**Task prompt**
The answer consists of the lines from the line holding "Where should I" through the last line of the entries, retyped exactly, and nothing else. No pictures belong in it.

┌─ Provided entries

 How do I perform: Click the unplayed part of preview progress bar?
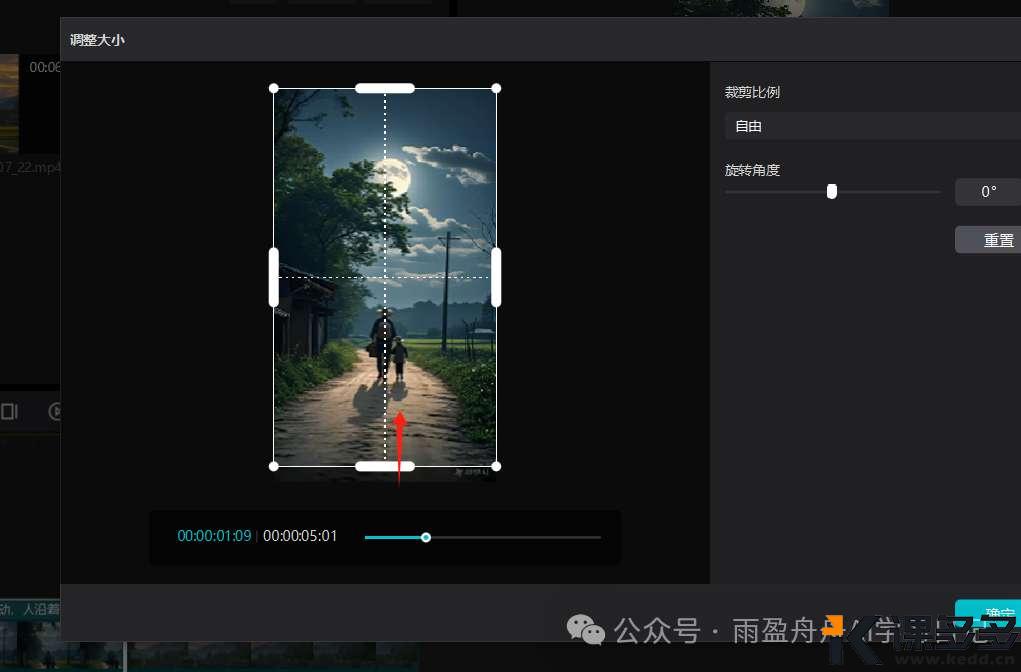515,537
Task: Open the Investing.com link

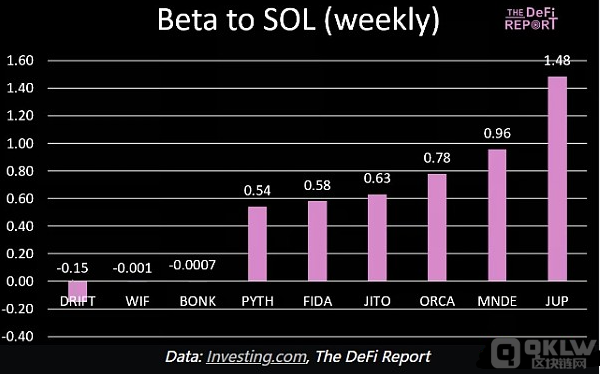Action: point(256,357)
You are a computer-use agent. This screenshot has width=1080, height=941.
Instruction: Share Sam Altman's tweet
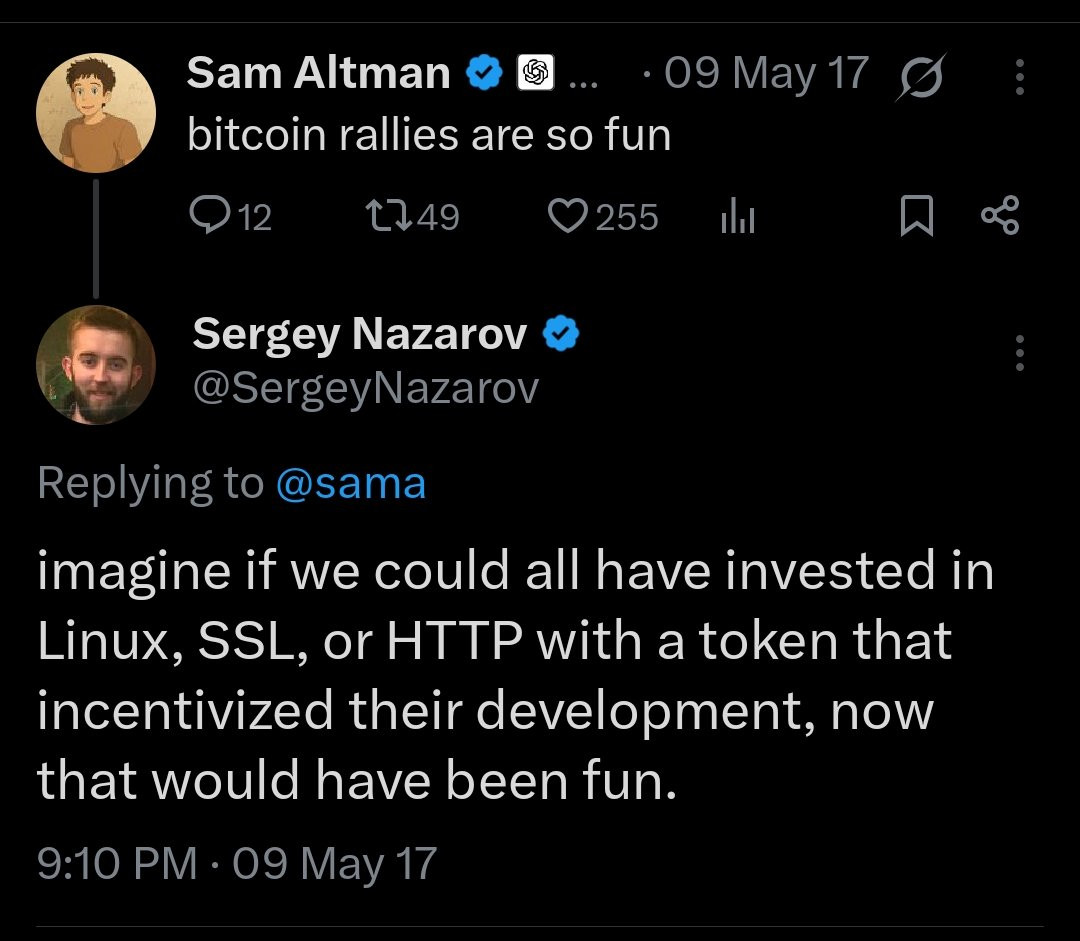[1000, 216]
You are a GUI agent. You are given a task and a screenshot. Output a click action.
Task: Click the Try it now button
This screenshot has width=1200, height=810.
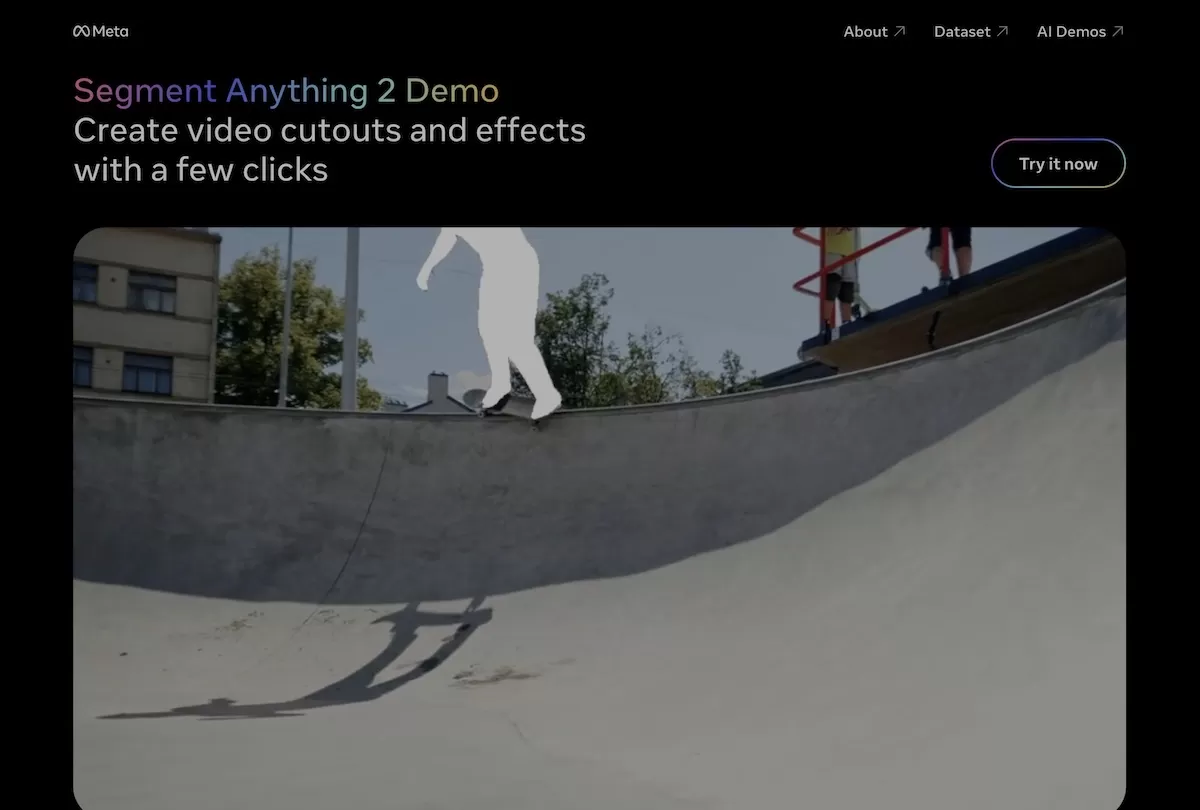click(x=1058, y=163)
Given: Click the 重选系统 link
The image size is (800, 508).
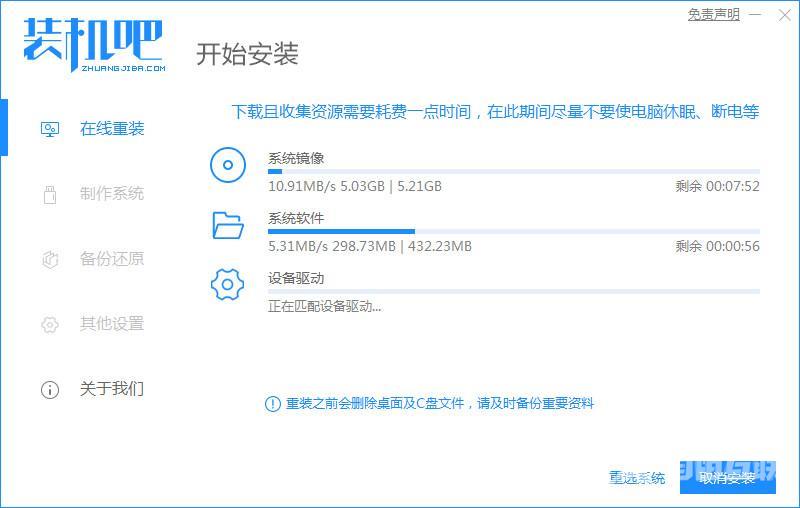Looking at the screenshot, I should pyautogui.click(x=637, y=478).
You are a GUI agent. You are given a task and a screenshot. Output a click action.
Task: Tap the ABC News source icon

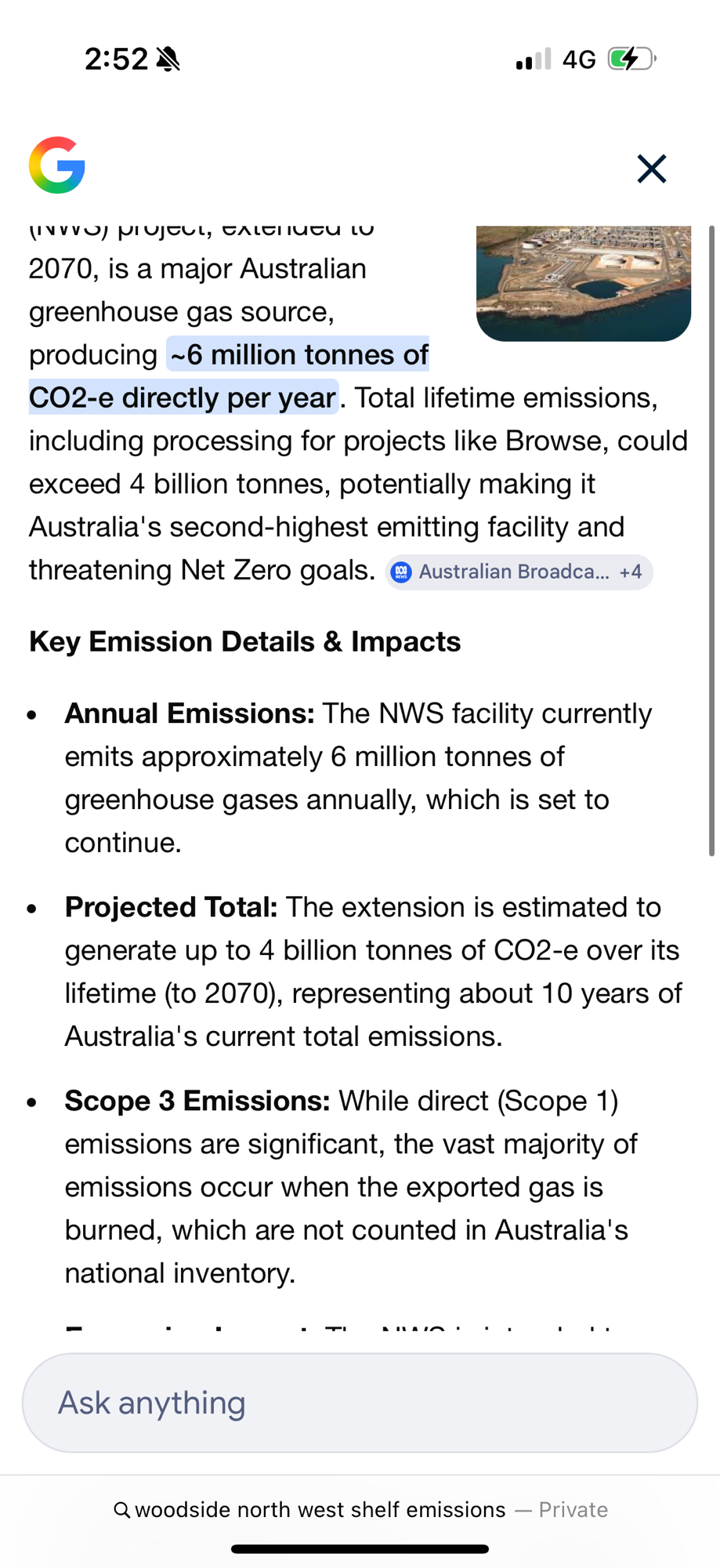(402, 572)
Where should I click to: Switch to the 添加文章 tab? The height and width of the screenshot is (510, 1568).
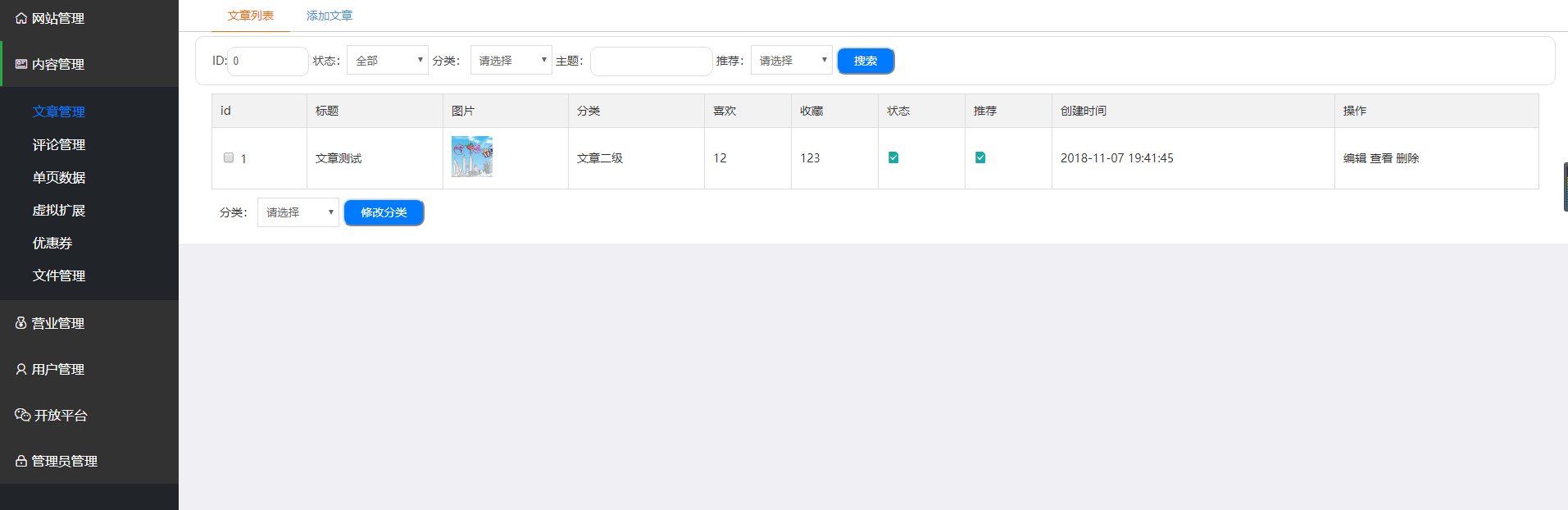(330, 16)
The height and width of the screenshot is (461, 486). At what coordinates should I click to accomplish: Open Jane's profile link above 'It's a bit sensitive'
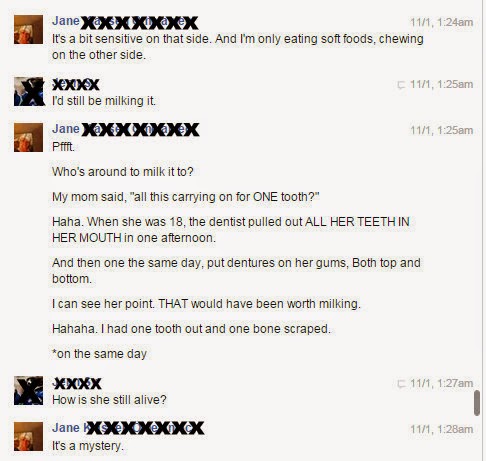[125, 22]
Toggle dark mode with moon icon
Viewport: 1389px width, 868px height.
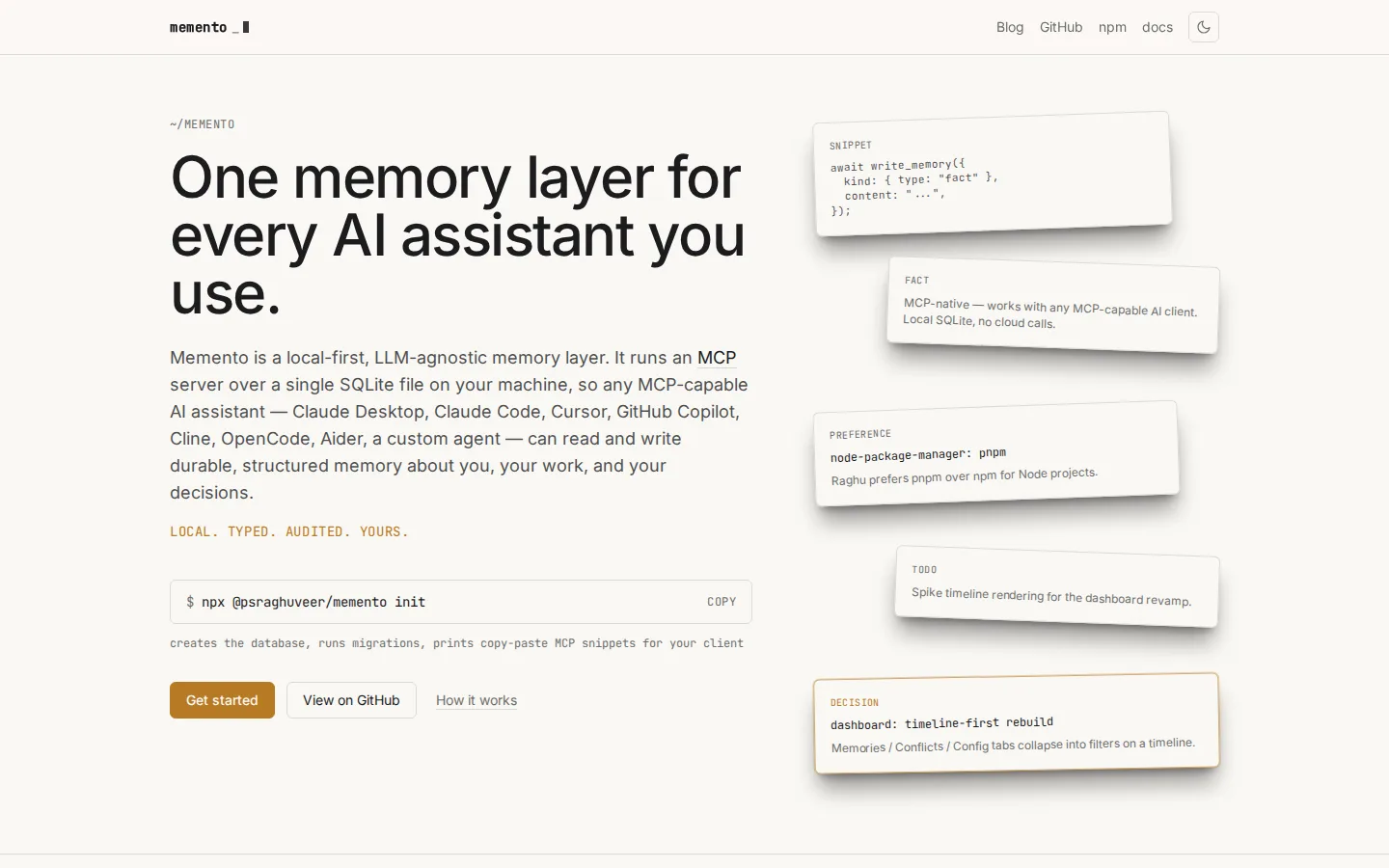coord(1204,27)
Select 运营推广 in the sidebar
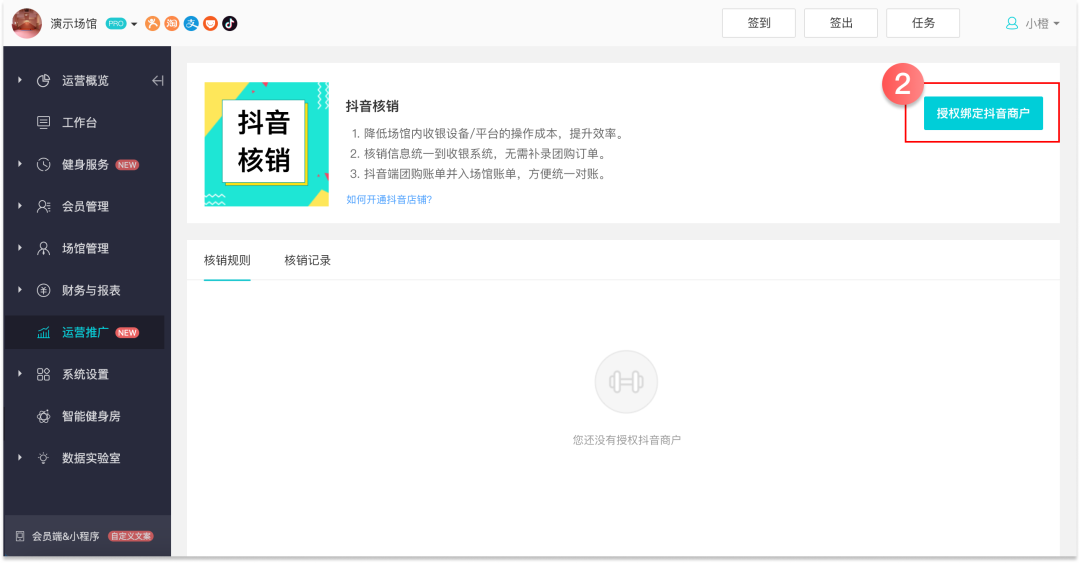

└─

**Expected answer**
Where should I click to: Switch to the 添加文章 tab? The height and width of the screenshot is (510, 1568).
(330, 16)
The height and width of the screenshot is (461, 486). At what coordinates should I click to accomplish: Open Jane's profile link above 'It's a bit sensitive'
[125, 22]
Toggle dark mode with moon icon
Viewport: 1389px width, 868px height.
coord(1204,27)
Select 运营推广 in the sidebar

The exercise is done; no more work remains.